_To be done_
Rescale the lines from the line with "At what coordinates should I click to accomplish: Click" to the line with "(x=1041, y=109)", both included, and write them out again with the requests. Multiply every coordinate in the answers by 0.55 and round to whole numbers, with halves rounding up. Leave the pictures out.

_Given entries_
# # # # # # #

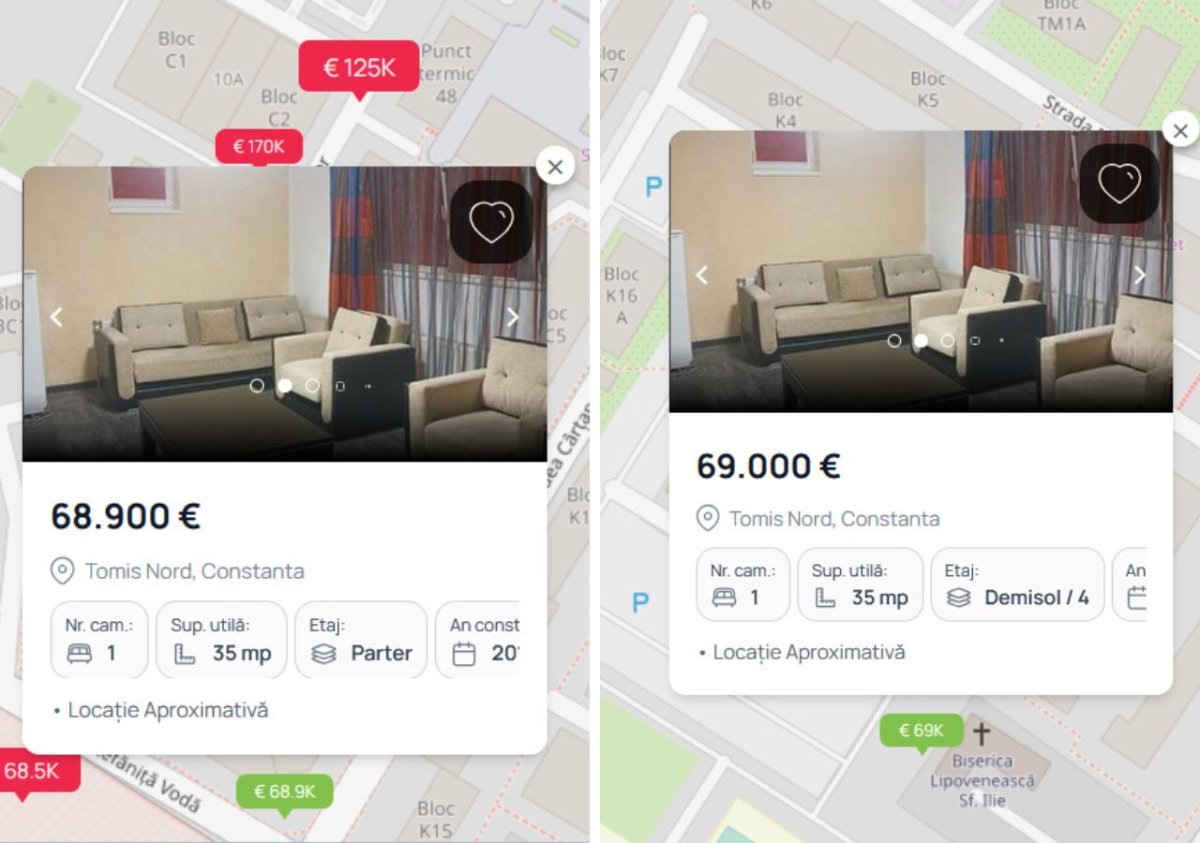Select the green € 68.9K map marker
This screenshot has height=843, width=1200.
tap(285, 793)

# # # # # # #

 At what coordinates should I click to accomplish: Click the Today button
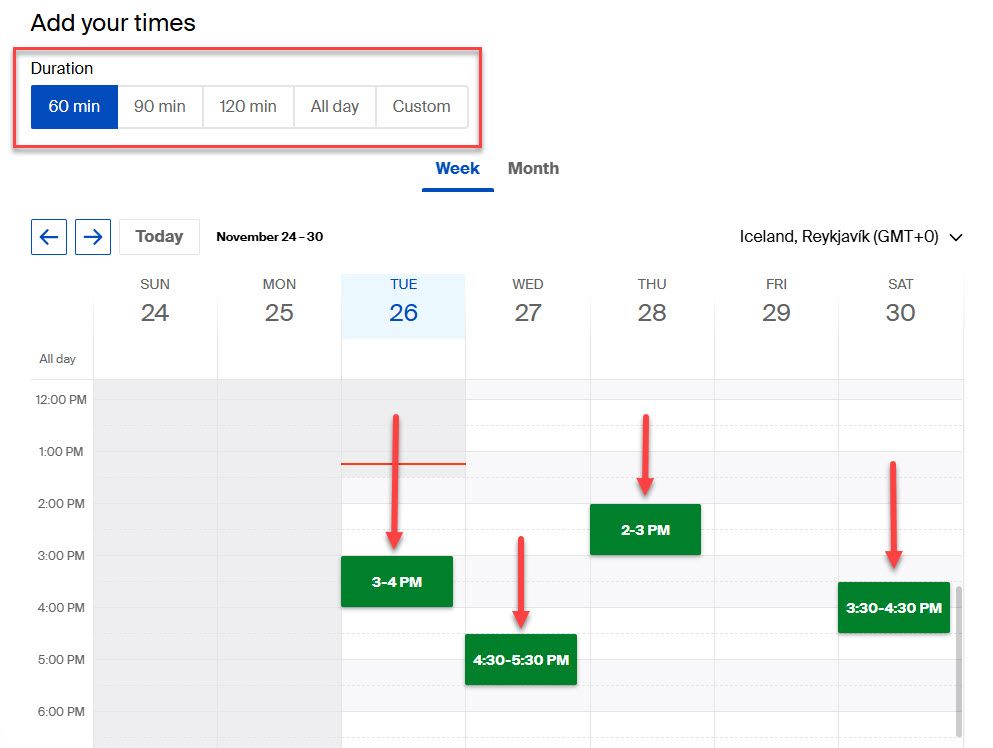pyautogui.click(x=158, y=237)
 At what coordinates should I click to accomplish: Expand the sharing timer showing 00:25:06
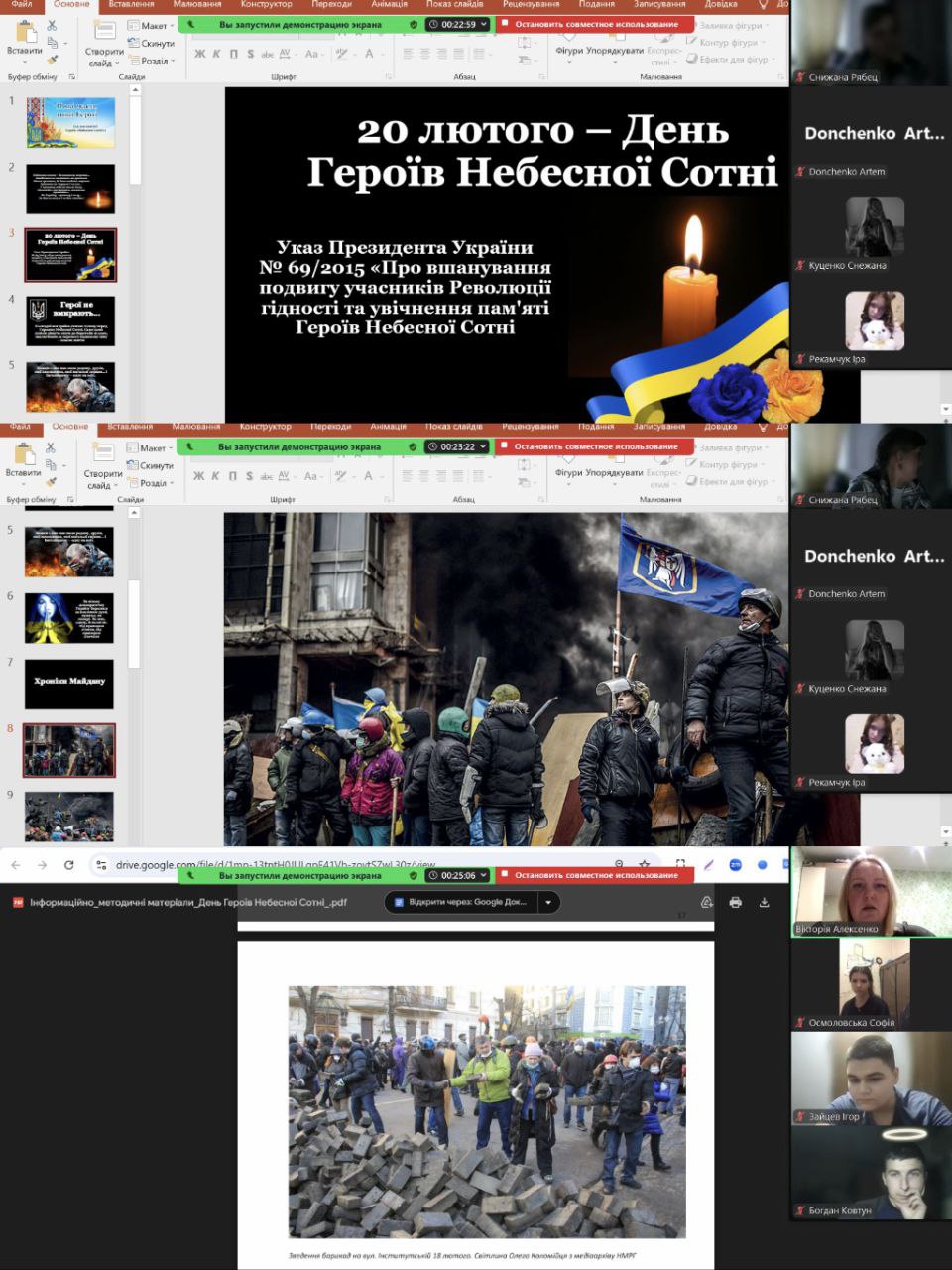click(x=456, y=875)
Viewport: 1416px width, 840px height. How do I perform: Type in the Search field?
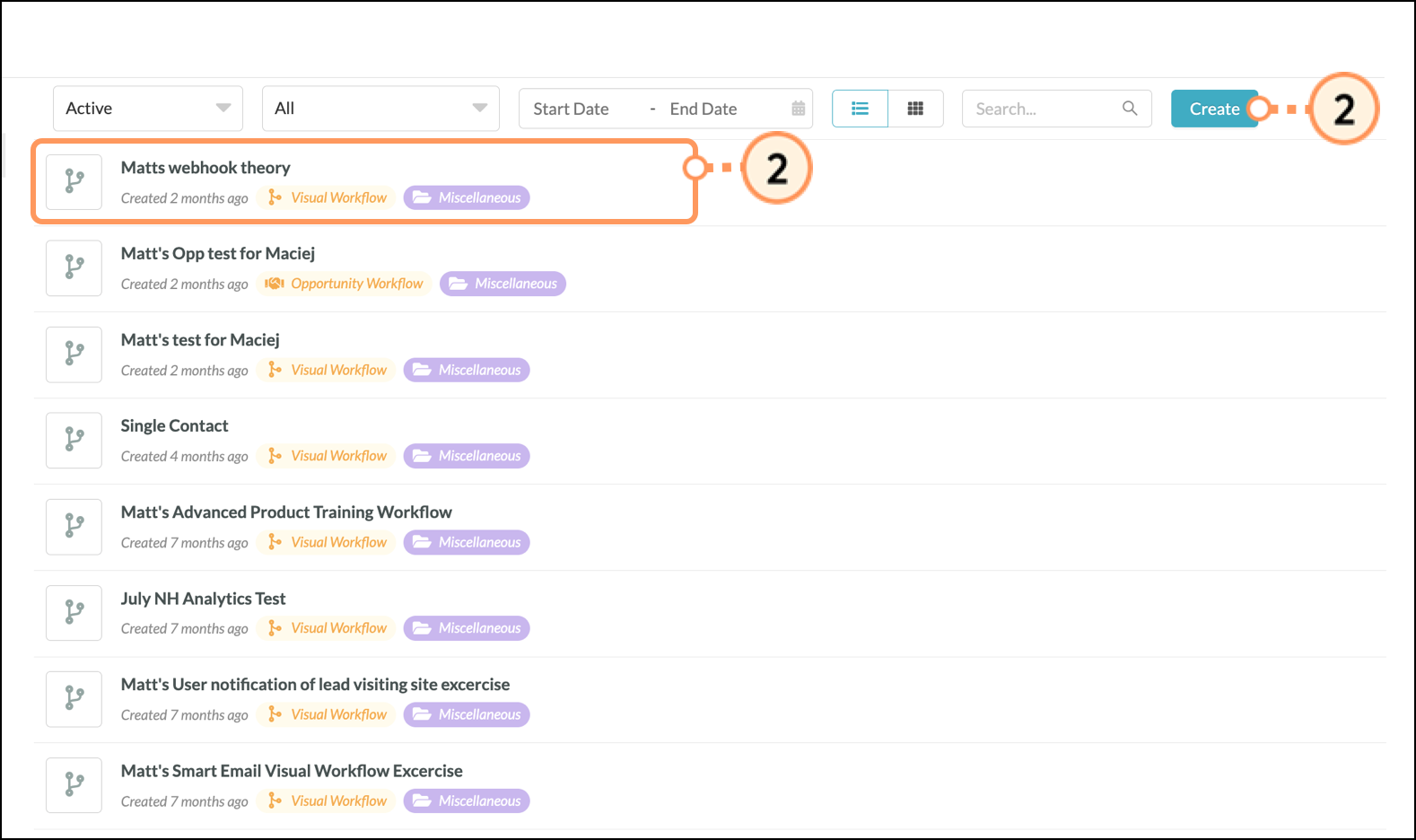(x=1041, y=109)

# # # # # # #

_Answer to the exercise_
 At what coordinates should I click to accomplish: Click the Today button
pyautogui.click(x=87, y=130)
 At what coordinates should I click to accomplish: Expand the sharing timer showing 00:25:06
click(x=251, y=481)
Viewport: 1416px width, 840px height. How do I perform: Type in the Search field?
(x=573, y=60)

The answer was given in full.